DESCRIPTION OF THE TASK —
Look through the material below and copy every line containing the word "agent".

INPUT RECORDS —
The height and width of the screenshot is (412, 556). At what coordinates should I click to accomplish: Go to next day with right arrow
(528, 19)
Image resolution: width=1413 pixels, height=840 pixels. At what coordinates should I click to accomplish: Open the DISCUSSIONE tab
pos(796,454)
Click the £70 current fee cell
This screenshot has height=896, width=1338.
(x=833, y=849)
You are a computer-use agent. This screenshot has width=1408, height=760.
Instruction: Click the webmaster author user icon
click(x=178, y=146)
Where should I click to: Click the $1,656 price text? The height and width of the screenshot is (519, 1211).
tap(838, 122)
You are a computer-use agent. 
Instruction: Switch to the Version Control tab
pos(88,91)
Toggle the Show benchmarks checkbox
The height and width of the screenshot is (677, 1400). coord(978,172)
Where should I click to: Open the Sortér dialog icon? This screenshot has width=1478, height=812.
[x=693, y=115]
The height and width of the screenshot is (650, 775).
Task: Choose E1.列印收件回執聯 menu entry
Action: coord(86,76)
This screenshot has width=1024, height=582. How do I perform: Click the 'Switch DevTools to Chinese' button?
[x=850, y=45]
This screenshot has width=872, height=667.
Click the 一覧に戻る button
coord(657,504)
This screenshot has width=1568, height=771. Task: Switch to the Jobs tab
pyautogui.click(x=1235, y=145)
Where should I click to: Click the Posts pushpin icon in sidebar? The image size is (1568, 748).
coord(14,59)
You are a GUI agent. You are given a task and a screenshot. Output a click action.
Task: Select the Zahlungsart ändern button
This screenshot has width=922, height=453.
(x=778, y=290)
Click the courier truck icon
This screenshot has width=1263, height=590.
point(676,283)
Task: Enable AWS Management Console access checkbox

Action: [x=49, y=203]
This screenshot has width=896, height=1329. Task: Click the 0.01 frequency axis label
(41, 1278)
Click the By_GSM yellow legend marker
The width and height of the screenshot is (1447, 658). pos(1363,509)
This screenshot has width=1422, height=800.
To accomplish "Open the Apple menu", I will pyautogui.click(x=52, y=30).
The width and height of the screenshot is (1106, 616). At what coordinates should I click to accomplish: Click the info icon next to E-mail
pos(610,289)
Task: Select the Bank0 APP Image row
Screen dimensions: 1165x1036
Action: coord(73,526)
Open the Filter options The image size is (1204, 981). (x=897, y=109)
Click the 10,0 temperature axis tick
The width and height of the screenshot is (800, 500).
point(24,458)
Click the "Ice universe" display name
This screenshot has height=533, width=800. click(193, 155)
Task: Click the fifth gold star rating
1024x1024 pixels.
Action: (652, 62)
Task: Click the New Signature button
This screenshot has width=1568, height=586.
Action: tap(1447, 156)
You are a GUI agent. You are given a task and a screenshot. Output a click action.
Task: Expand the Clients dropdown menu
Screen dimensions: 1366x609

TASK ANSWER —
You are a computer-use agent. This screenshot has width=1408, height=760.
You are a computer-use agent. 
You are a GUI agent. You are given a task and a screenshot. Output a click action.
You are a GUI agent. You are given a task and a screenshot. Output a click action.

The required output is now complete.